Content starts

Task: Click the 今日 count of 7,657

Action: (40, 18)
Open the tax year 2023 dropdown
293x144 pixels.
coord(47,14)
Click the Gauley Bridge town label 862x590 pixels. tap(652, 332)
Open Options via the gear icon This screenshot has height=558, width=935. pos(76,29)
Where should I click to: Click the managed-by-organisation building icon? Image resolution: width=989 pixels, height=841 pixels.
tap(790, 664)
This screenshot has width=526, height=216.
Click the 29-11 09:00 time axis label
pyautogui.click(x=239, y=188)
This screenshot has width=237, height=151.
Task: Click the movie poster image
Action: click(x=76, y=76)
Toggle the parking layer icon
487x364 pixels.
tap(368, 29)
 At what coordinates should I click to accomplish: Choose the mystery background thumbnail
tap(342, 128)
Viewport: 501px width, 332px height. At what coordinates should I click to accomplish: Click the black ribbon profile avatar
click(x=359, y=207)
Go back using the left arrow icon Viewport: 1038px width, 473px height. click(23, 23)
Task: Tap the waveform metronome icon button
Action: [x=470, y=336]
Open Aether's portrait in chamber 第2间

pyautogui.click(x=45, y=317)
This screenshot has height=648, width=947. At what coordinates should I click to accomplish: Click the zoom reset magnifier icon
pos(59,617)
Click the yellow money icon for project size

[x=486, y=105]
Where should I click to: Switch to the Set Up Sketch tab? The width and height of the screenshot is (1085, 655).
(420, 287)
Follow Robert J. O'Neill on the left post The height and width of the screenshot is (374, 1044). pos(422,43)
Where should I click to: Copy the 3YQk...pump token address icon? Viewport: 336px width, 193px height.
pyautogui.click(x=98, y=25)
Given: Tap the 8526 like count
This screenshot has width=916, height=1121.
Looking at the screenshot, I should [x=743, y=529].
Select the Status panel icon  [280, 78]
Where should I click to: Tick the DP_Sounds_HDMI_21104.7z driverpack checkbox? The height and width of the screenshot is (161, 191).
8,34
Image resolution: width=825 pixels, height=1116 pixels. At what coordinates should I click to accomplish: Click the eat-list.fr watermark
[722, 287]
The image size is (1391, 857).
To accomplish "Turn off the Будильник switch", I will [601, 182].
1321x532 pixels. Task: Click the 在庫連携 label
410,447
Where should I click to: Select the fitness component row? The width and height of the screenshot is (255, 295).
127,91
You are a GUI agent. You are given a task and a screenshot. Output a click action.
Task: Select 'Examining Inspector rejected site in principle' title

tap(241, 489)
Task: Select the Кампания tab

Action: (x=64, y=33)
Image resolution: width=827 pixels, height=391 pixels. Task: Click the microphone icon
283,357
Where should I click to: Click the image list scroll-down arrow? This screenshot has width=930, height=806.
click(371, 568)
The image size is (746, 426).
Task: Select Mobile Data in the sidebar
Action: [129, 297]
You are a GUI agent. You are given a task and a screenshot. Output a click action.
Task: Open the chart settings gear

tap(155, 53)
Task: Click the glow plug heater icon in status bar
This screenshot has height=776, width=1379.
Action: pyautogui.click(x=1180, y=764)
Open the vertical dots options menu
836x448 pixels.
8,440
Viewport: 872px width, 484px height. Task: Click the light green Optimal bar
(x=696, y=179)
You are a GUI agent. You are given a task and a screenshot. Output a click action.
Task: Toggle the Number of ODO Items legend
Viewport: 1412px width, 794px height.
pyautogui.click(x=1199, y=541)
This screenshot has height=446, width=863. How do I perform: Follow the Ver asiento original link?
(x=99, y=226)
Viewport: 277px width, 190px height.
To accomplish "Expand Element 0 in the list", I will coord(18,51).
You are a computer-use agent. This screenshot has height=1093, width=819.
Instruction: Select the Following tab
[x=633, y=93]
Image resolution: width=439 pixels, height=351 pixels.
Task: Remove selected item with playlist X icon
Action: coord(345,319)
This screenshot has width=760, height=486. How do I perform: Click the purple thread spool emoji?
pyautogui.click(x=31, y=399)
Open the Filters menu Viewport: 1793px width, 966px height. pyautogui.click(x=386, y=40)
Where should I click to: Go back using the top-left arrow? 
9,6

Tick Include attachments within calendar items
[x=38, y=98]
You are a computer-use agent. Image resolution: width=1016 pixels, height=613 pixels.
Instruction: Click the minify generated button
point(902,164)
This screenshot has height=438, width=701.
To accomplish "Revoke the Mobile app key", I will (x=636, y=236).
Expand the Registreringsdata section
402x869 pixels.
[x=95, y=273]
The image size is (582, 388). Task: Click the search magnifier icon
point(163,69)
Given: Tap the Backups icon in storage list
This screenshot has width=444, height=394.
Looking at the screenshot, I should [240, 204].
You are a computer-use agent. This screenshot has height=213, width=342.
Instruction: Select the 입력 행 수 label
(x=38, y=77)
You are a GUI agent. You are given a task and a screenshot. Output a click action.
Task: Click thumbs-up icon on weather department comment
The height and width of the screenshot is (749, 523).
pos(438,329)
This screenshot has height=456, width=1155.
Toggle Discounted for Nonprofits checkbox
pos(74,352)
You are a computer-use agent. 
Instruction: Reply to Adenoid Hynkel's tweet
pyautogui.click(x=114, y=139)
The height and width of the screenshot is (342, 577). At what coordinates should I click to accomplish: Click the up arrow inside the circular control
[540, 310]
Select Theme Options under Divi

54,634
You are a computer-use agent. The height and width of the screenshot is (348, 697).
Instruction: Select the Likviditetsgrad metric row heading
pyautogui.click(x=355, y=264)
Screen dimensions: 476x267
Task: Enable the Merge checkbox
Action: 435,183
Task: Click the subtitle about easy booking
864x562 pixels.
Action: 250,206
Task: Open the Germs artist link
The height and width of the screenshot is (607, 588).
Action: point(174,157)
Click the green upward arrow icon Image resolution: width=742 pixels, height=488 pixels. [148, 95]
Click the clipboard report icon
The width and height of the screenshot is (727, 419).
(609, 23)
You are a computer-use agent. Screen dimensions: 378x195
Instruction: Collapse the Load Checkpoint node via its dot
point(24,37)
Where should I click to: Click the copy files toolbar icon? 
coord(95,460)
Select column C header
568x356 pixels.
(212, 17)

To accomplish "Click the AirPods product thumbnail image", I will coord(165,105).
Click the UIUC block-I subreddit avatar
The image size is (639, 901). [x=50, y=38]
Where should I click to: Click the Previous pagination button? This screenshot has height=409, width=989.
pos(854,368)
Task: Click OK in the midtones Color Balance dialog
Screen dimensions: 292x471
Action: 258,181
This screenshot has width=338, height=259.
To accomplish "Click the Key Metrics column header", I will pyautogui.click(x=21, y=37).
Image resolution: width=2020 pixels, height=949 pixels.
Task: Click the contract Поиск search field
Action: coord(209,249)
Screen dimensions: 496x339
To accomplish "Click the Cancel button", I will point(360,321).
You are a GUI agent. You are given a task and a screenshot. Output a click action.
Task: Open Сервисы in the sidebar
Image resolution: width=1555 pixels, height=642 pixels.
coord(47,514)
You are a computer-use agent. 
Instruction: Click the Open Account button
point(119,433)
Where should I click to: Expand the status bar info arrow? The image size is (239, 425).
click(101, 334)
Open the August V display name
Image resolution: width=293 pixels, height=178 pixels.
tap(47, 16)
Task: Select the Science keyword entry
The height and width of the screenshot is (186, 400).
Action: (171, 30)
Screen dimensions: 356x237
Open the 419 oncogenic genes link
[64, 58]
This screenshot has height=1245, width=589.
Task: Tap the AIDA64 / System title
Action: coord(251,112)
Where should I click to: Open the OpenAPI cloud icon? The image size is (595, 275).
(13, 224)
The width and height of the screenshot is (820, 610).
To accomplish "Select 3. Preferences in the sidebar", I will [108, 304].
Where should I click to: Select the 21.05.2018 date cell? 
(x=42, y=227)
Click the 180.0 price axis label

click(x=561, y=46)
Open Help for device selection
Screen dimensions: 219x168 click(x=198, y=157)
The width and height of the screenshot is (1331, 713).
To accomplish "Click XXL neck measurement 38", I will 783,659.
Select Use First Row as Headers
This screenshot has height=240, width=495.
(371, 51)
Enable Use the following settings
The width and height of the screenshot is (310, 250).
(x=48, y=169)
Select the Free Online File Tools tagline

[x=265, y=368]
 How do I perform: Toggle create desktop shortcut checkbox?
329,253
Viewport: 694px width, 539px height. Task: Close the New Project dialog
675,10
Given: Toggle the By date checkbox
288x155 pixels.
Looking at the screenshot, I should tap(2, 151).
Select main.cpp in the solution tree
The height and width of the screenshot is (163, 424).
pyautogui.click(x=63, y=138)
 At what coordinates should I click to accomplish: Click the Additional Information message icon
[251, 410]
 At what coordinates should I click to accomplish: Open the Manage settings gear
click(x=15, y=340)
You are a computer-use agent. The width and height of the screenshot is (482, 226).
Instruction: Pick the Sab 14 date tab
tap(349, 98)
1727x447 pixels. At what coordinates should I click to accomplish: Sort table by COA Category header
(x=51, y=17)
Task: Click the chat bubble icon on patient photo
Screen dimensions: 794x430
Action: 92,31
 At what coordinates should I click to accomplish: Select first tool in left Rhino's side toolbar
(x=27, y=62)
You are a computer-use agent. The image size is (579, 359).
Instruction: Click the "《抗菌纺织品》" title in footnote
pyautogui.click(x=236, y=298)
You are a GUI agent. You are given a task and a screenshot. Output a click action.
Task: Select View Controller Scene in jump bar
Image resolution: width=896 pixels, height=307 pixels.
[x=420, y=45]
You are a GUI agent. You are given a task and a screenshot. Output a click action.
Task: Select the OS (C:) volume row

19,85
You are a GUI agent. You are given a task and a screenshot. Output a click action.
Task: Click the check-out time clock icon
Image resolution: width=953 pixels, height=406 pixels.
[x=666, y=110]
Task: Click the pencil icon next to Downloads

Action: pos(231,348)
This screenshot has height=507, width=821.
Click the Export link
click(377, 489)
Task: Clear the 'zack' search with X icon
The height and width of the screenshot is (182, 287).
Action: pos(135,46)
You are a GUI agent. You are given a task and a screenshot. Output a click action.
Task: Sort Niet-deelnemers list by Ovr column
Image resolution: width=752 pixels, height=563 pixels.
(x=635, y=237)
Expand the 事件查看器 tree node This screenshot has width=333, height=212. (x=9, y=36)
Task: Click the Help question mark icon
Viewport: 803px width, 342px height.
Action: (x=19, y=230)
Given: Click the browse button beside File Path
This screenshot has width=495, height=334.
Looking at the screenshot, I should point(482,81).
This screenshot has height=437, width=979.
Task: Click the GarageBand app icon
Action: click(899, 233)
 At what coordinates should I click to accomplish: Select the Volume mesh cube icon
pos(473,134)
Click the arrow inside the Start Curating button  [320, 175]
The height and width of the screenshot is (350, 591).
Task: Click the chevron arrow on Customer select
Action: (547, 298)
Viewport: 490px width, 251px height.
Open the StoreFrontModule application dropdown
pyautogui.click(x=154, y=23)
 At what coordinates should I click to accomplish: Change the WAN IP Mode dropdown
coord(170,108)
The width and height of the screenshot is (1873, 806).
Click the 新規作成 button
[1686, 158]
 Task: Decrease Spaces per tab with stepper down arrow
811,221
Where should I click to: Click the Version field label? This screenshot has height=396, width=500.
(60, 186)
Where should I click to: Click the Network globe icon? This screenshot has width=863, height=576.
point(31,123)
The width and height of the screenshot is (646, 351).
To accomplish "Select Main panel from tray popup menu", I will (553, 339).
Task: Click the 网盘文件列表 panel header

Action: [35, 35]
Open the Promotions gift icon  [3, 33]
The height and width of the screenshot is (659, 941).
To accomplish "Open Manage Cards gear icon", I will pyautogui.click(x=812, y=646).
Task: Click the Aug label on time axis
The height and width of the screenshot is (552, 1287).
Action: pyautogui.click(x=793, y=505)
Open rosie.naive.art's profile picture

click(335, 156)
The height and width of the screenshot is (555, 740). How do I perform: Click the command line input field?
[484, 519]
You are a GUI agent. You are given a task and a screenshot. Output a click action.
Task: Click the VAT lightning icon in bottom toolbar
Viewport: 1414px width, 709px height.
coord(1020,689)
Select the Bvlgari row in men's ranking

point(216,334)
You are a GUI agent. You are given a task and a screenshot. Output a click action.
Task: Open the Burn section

Content ends

INSTRUCTIONS TO FOLLOW
Count every line in the listing above that holds "computer", then report only the count.

WRITTEN ANSWER
9